Tuesday, July 11, 2006

A Tank Update

A couple weeks ago I think I posted that I wanted to start taking better care of myself. The smoking this has been a bit harder than I thought though I am cutting back and I’ve got to set a firm date and actually stick to it. Quitting in itself isn’t that hard but the influence of those around you is sometimes far harder to do. The GF has been fairing far better than I have in that she will have one maybe two smokes in the evening not even thinking about having one during the day. I’m not there yet but I have started to cut back and started to question myself on why I want a smoke and if I enjoy it.

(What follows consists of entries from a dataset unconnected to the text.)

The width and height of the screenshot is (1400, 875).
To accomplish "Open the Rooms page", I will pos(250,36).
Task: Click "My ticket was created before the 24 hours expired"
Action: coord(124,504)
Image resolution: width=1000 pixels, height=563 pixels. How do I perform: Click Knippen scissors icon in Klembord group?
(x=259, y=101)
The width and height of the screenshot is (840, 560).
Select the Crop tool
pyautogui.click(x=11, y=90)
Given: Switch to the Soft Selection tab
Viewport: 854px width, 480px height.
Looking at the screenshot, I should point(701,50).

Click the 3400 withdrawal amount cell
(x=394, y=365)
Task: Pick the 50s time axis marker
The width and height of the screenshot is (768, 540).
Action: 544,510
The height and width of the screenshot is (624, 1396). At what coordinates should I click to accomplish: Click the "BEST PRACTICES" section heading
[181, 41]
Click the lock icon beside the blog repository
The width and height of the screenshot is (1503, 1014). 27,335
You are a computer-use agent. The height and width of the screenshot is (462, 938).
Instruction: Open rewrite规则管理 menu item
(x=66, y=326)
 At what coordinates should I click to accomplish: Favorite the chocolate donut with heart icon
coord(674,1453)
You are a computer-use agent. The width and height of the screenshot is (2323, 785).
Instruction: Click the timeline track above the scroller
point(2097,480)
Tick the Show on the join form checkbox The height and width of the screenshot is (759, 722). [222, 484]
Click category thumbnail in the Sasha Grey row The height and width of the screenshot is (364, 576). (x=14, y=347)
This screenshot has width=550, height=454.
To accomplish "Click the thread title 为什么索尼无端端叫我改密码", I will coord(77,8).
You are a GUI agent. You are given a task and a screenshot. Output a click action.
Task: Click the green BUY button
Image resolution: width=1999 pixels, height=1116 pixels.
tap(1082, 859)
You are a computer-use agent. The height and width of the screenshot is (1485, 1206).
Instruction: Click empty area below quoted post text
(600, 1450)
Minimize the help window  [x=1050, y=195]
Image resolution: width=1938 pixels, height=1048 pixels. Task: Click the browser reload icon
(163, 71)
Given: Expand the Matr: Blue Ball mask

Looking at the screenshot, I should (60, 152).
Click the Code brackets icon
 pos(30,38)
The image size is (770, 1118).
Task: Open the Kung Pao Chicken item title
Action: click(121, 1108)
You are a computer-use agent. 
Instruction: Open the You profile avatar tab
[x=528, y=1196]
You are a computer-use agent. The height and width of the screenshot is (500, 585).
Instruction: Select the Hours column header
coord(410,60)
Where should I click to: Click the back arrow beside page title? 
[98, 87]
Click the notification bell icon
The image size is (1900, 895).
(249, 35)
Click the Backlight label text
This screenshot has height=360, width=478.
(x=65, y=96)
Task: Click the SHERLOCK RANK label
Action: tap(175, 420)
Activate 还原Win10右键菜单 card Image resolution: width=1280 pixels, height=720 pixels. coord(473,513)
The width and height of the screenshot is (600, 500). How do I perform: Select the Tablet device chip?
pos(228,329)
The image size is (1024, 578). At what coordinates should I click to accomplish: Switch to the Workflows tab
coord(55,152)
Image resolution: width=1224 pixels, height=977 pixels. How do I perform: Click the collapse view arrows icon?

Here’s what I have come up with in conclusion:

  • I don’t enjoy smoking what so ever, half the time I’m using it as an excuse to procrastinate and the other half I simply grab a smoke out of habit.

  • I know that I don’t need smokes because when I wake up I’m not dying to have one hell half the time I don’t actually want one till I’m in the office.

  • Smoking is disgusting! The car reeks and I don’t smoke that much in the car.

  • I need to set a date and stick to it and just quit… I think I might just put out a smoke one day and be done with it, the sooner the better.


As for the remainder of taking care of myself, I have started going to the gym. On the weekend I went twice and I’m going again this evening. The goal is to go four times a week until I start to loose some of my girth. I wanted to use weight as a measure for how I’m doing but really seriously I don’t care all that much if I weigh 200 or 220 as long as I don’t have a belly. I was thinking that the best measure in this case will be how much I’m able to do in a workout. For example my workouts have consisted of jogging or the elliptical machine for 25 minutes followed by some weights and stretching finishing off with crunches. When I first set foot in the gym I was able to eek out 30 crunches to a sore stomach now I’m up to 50 with pain. When I’m able to do three sets of 20 instead of 5 sets of 10 I’ll be happy. I’m not trying to get myself all ripped and built, I don’t want nor need that. What I do want is to loose the extra paunch I’ve got and trim up. I want to feel better about myself because right now I don’t.

The last two items are eating and drinking. I have started being a bit more conscious about the whole eating bit but when I think about it although I don’t eat very well I also don’t eat that badly. I have 2-3 meals on an average day and they typically have some parts of most of the 4 main food groups. To top this off I’ve started taking a daily multi-vitamin again. Which leaves me with drinking; I’m trying to cut out a day or two of drinking each week (mostly because I was having some form of alcohol 6-7 times a week). This is a step in the right direction and to top this off I’ve started to cut back when I do drink so I don’t get stupidly drunk and hurt the next day.

This is a start, now I just have to keep it up and start improving on it and I’ll start feeling better about myself. I’ve always been a confident person but not necessarily happy with how I look and how I feel. Next up is to fix the problem of hemorrhaging money (Thanks to Tara for this term) and I’ve already kind of started looking at that. And for as much as I’m sure this is all incredibly fascinating blog reading it’s important to me.